→ **Work instruction**
Could the records be returned exactly, with the pictures left out?
_ _ _ _ _
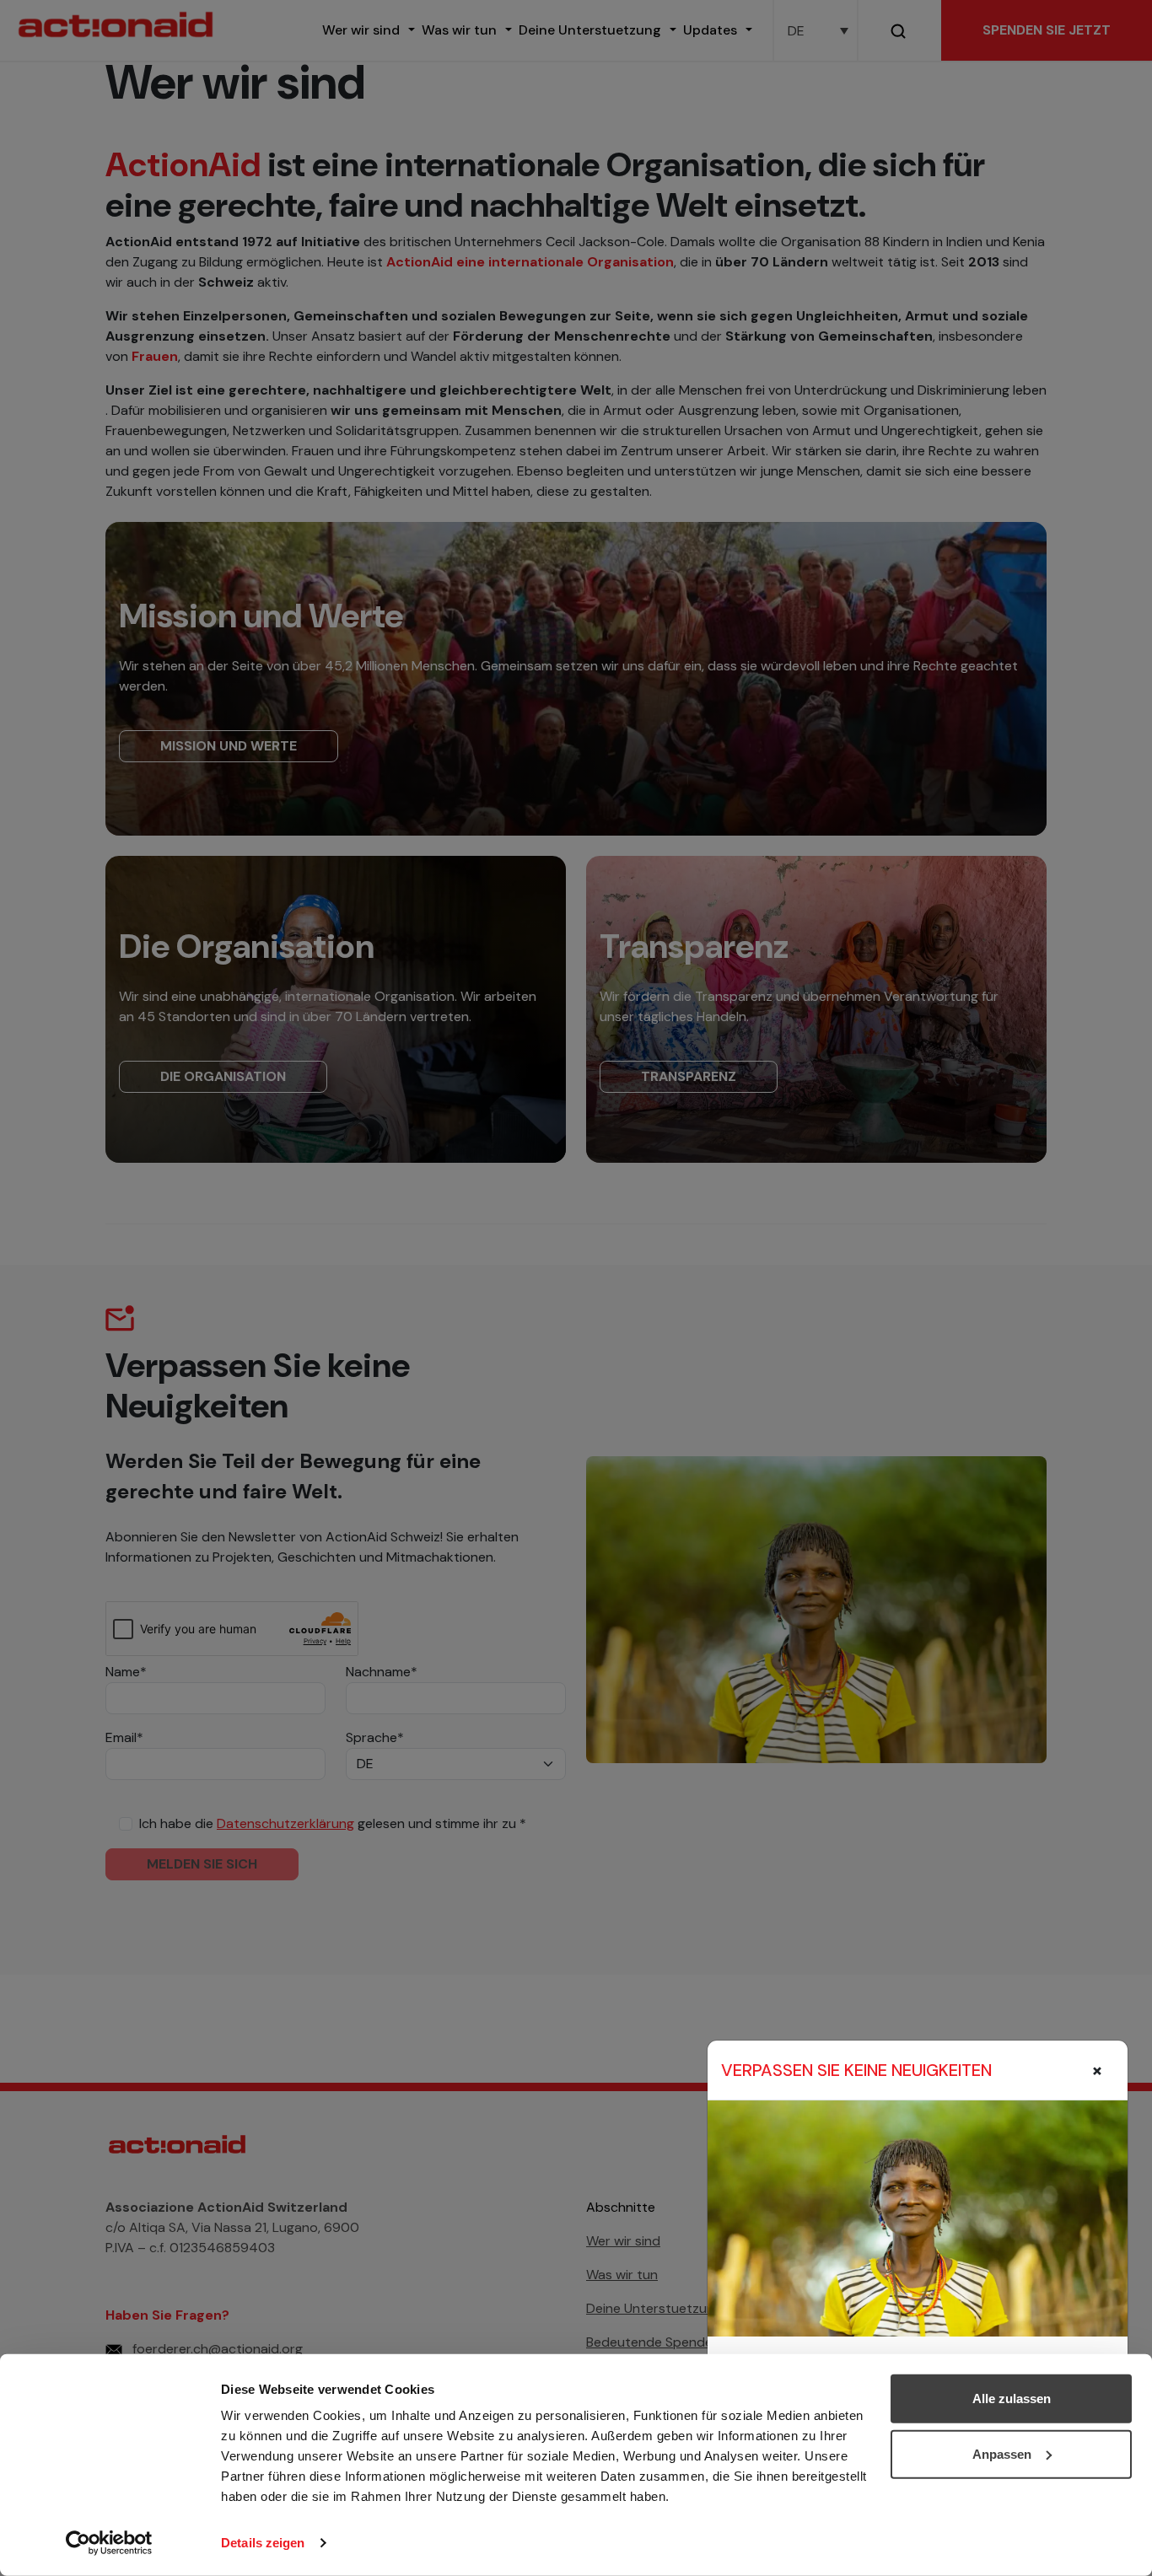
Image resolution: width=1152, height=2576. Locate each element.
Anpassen (1001, 2453)
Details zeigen (262, 2543)
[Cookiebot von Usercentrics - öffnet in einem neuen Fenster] (109, 2543)
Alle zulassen (1011, 2398)
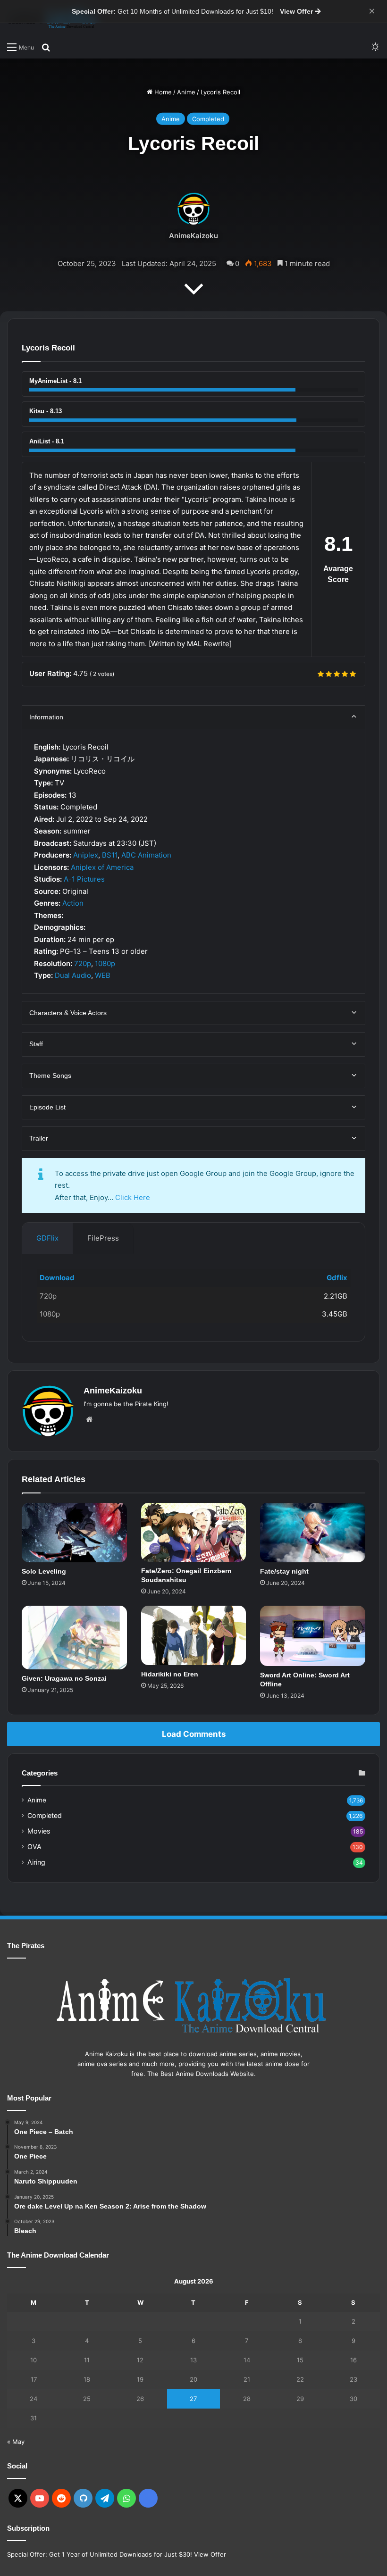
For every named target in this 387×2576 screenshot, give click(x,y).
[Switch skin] (375, 47)
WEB (102, 975)
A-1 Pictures (84, 879)
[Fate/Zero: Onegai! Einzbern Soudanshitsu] (193, 1532)
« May (16, 2441)
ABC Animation (146, 854)
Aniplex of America (102, 867)
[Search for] (45, 47)
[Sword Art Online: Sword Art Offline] (312, 1636)
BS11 (110, 854)
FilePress (103, 1238)
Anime (186, 92)
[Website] (89, 1419)
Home (162, 92)
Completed (208, 119)
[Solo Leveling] (74, 1532)
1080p (105, 963)
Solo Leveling (44, 1571)
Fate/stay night (284, 1571)
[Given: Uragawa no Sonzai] (74, 1637)
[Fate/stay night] (312, 1532)
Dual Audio (73, 975)
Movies (38, 1831)
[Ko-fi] (148, 2498)
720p (82, 963)
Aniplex (85, 854)
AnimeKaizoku (193, 235)
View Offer (297, 11)
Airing (36, 1862)
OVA (34, 1846)
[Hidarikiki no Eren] (193, 1635)
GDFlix (47, 1238)
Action (73, 903)
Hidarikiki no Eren (169, 1674)
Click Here (132, 1197)
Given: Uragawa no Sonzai (64, 1678)
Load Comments (194, 1734)
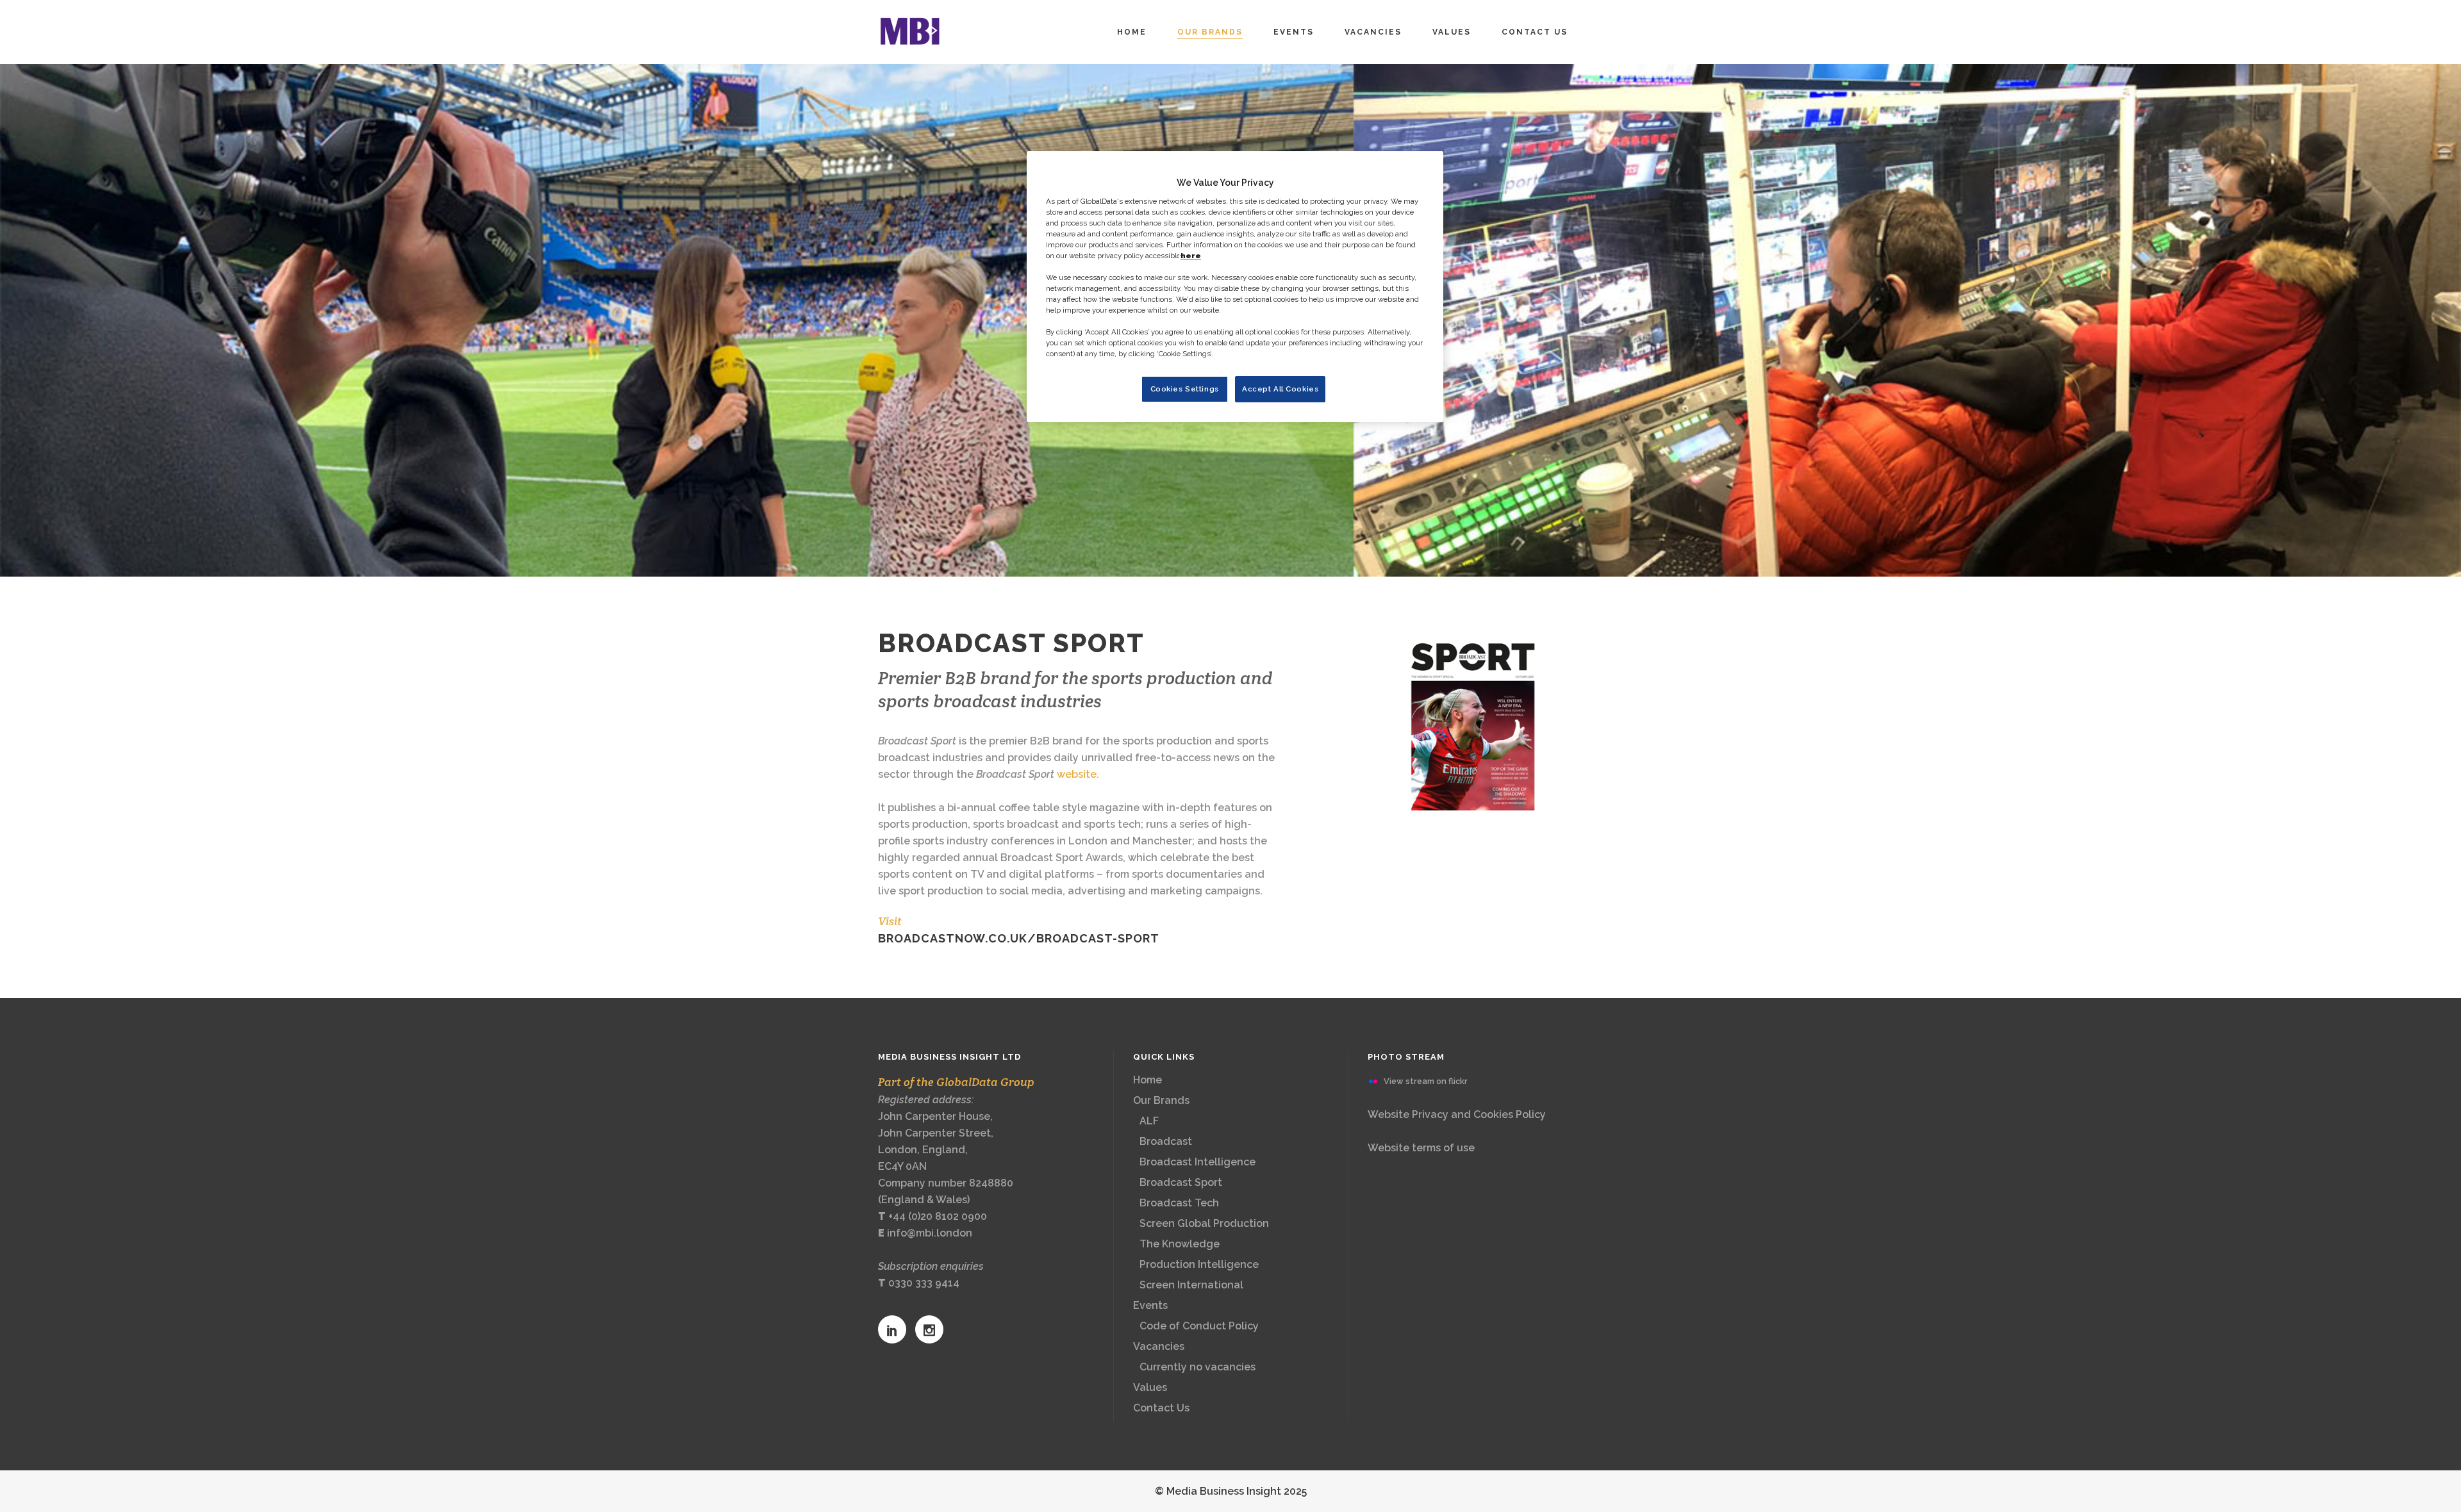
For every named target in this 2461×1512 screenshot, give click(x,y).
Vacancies (1158, 1346)
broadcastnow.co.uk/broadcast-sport (1018, 938)
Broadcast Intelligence (1197, 1162)
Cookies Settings (1184, 388)
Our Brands (1161, 1100)
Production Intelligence (1199, 1264)
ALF (1149, 1121)
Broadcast (1165, 1141)
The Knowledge (1179, 1244)
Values (1150, 1387)
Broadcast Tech (1179, 1203)
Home (1147, 1080)
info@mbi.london (929, 1233)
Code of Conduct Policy (1199, 1326)
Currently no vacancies (1197, 1367)
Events (1150, 1305)
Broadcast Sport (1180, 1182)
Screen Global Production (1204, 1223)
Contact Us (1161, 1408)
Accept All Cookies (1280, 388)
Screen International (1191, 1285)
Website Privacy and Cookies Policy (1457, 1114)
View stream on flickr (1426, 1081)
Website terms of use (1421, 1148)
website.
_ _ _ _ _
→ **Answer for this exercise**
Image resolution: width=1152, height=2576. Locate each element.
Anpassen (1001, 2453)
Details zeigen (262, 2543)
[Cookiebot von Usercentrics - öffnet in einem neuen Fenster] (109, 2543)
Alle zulassen (1011, 2398)
For every named target in this 387×2576 screenshot, give click(x,y).
[Switch skin] (375, 47)
WEB (102, 975)
A-1 Pictures (84, 879)
[Fate/Zero: Onegai! Einzbern Soudanshitsu] (193, 1532)
« May (16, 2441)
ABC Animation (146, 854)
Aniplex of America (102, 867)
[Search for] (45, 47)
[Sword Art Online: Sword Art Offline] (312, 1636)
BS11 (110, 854)
FilePress (103, 1238)
Anime (186, 92)
[Website] (89, 1419)
Home (162, 92)
Completed (208, 119)
[Solo Leveling] (74, 1532)
1080p (105, 963)
Solo Leveling (44, 1571)
Fate/stay night (284, 1571)
[Given: Uragawa no Sonzai] (74, 1637)
[Fate/stay night] (312, 1532)
Dual Audio (73, 975)
Movies (38, 1831)
[Ko-fi] (148, 2498)
720p (82, 963)
Aniplex (85, 854)
AnimeKaizoku (193, 235)
View Offer (297, 11)
Airing (36, 1862)
OVA (34, 1846)
[Hidarikiki no Eren] (193, 1635)
GDFlix (47, 1238)
Action (73, 903)
Hidarikiki no Eren (169, 1674)
Click Here (132, 1197)
Given: Uragawa no Sonzai (64, 1678)
Load Comments (194, 1734)
For every named target in this 2461×1512 screenshot, give click(x,y).
Vacancies (1158, 1346)
broadcastnow.co.uk/broadcast-sport (1018, 938)
Broadcast Intelligence (1197, 1162)
Cookies Settings (1184, 388)
Our Brands (1161, 1100)
Production Intelligence (1199, 1264)
ALF (1149, 1121)
Broadcast (1165, 1141)
The Knowledge (1179, 1244)
Values (1150, 1387)
Broadcast Tech (1179, 1203)
Home (1147, 1080)
info@mbi.london (929, 1233)
Code of Conduct Policy (1199, 1326)
Currently no vacancies (1197, 1367)
Events (1150, 1305)
Broadcast Sport (1180, 1182)
Screen Global Production (1204, 1223)
Contact Us (1161, 1408)
Accept All Cookies (1280, 388)
Screen International (1191, 1285)
Website Privacy and Cookies Policy (1457, 1114)
View stream on flickr (1426, 1081)
Website terms of use (1421, 1148)
website.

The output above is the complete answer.